A global day calling for the education of all females is to be held in honour of a schoolgirl shot by the Taliban.
Malala Yousafzai, 15, was treated in Birmingham after being shot in the head in October for campaigning for girls' rights to education in Pakistan.
Former Prime Minister Gordon Brown, now a United Nations envoy for education, said the event would take place on Malala's 16th birthday on 12 July.
He has appointed Malala's father Ziauddin as a special advisor.
Malala is expected to secure permanent residence in the UK and Mr Yousafzai has been employed by the Pakistani consulate in Birmingham for the next three years.
The plans for Malala Day were announced on International Women's Day at the Women of the World Festival at London's Southbank Centre.
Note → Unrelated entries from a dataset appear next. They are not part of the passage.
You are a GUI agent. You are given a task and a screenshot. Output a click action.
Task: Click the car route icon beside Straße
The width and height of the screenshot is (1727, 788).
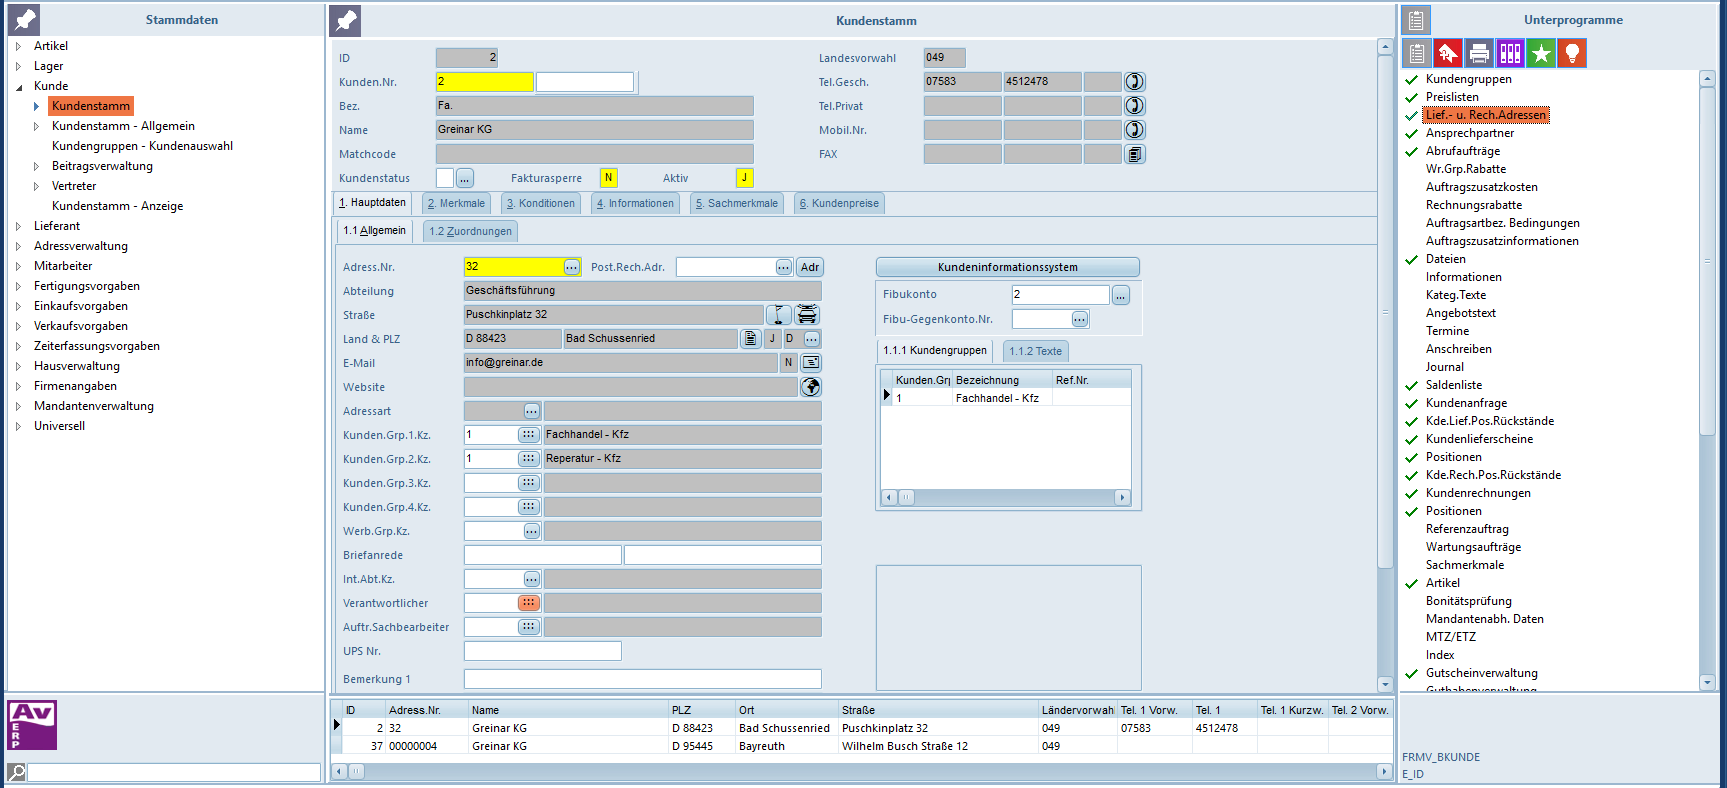point(807,315)
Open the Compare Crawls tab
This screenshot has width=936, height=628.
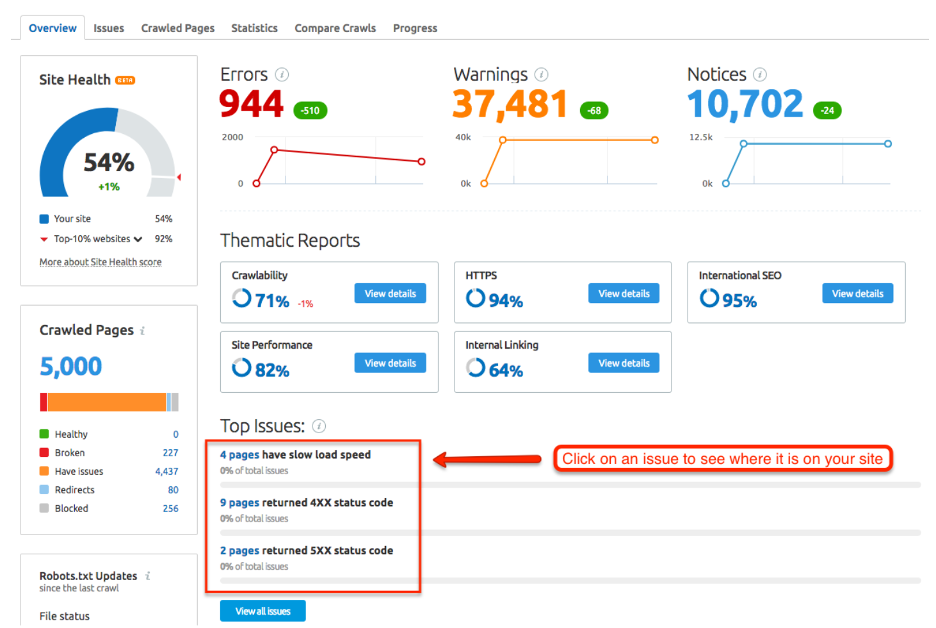(335, 28)
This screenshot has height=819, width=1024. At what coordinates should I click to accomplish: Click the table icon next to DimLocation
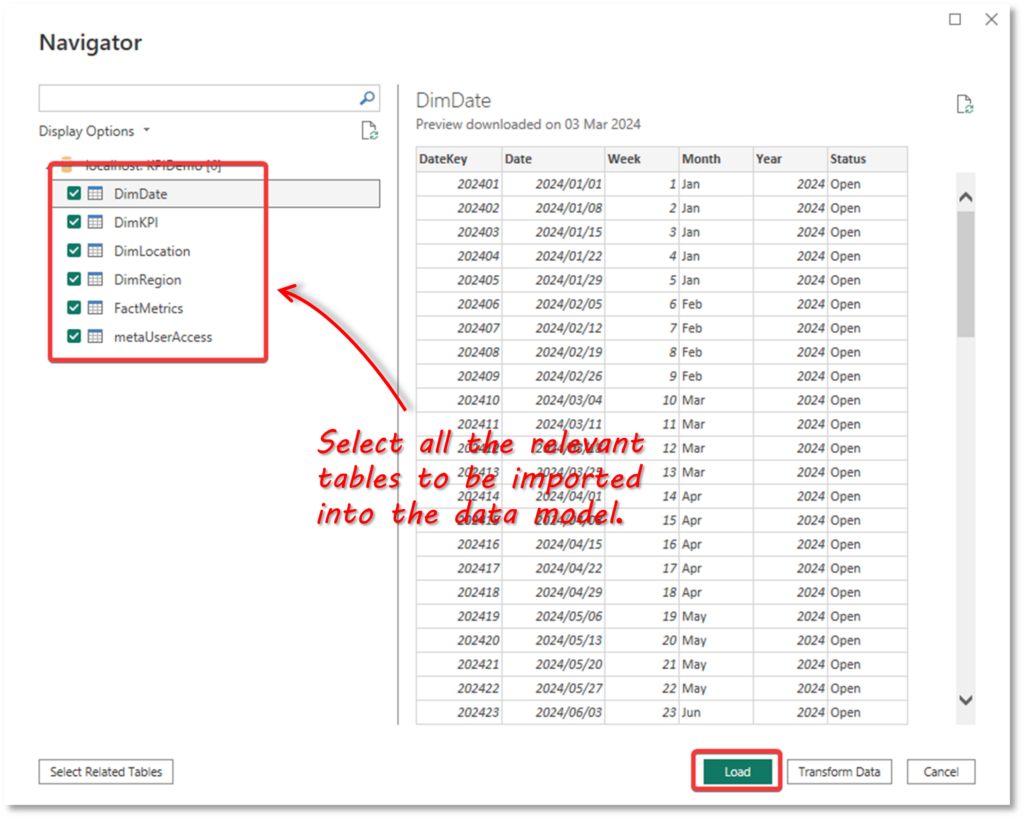click(x=94, y=251)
Mr Brown said the issue of universal education for girls was in desperate need of a "liberation movement and a freedom fight for change".
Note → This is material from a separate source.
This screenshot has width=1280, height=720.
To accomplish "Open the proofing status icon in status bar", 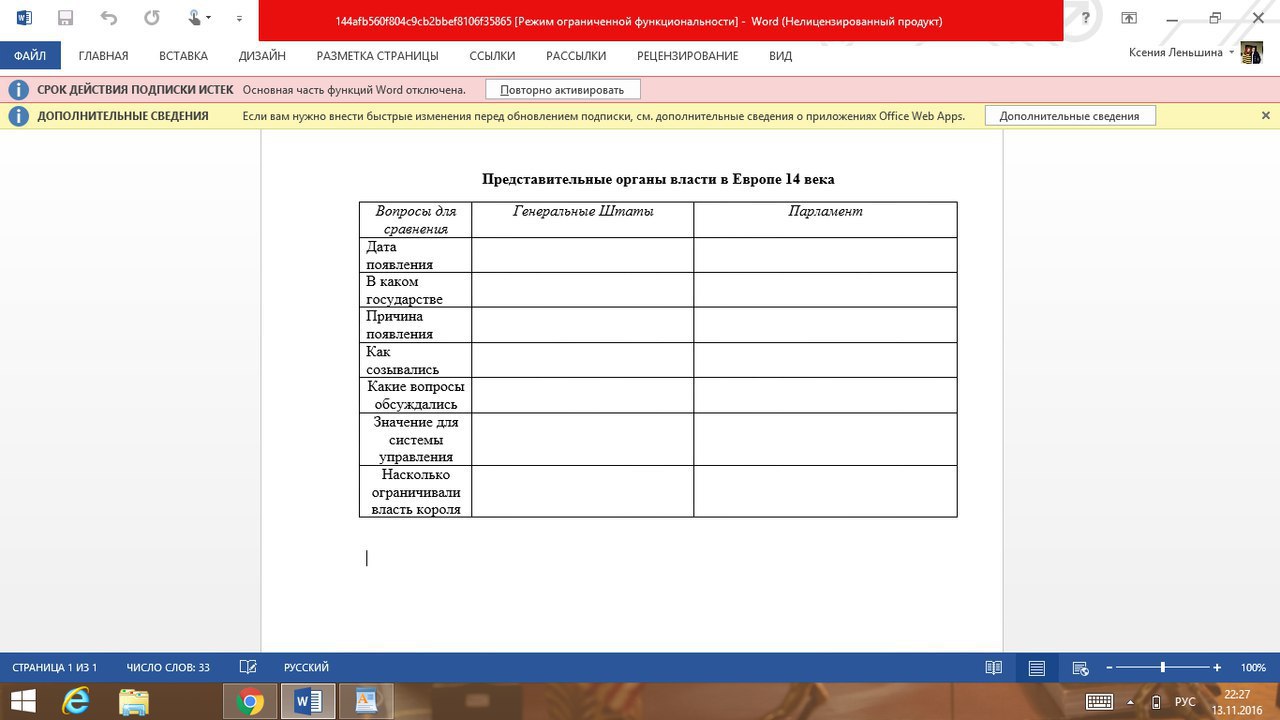I will pos(249,667).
It is hoped young people from around the world will mark the day, aimed at providing education for the estimated 32 million girls who do not currently have access to it.
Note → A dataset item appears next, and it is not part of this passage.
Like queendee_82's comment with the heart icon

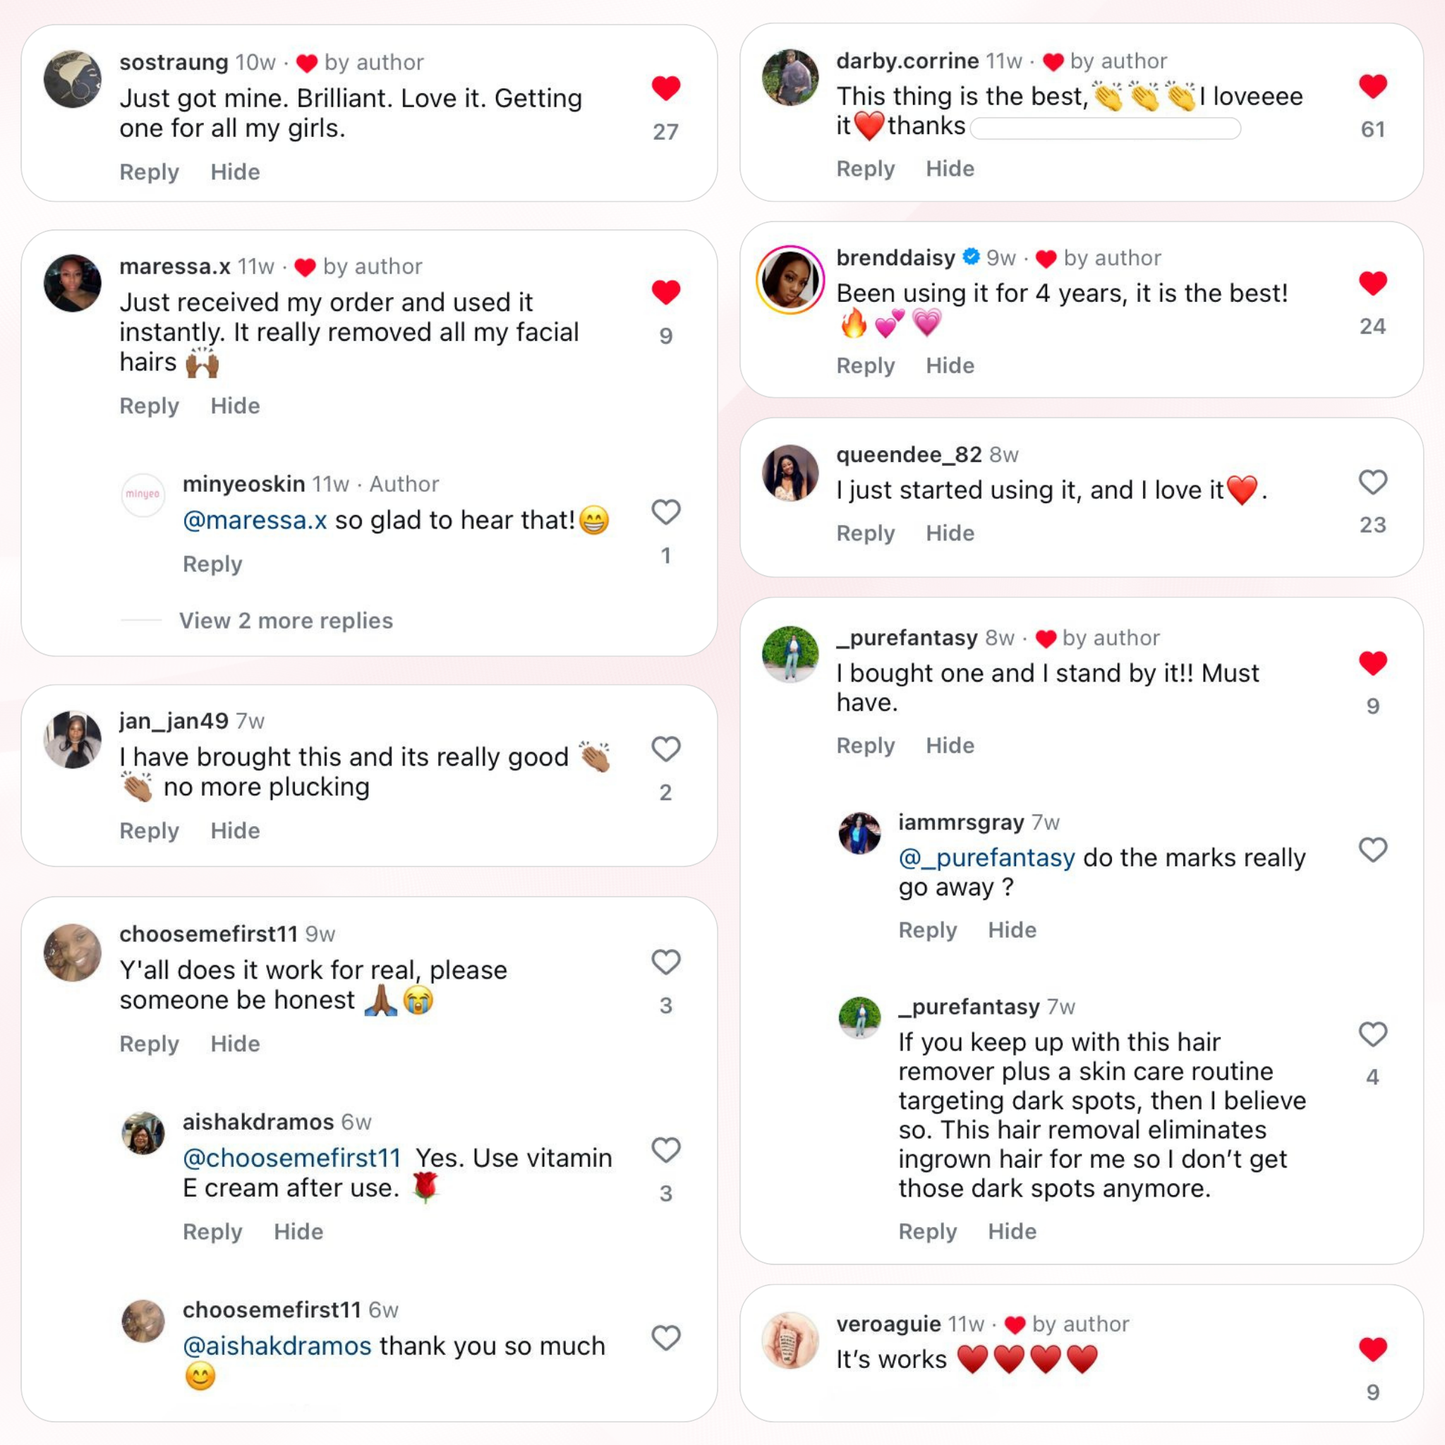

Surgeons in Pakistan removed a bullet from Malala's head after she was attacked in the Swat valley.
She was flown to Birmingham's Queen Elizabeth Hospital for further treatment.
The teenager was discharged from the hospital last month to continue her rehabilitation, after having a titanium plate and cochlear implant fitted.
Malala has received support from around the world, with tens of thousands of people signing an online petition calling for her to be nominated for the Nobel Peace Prize.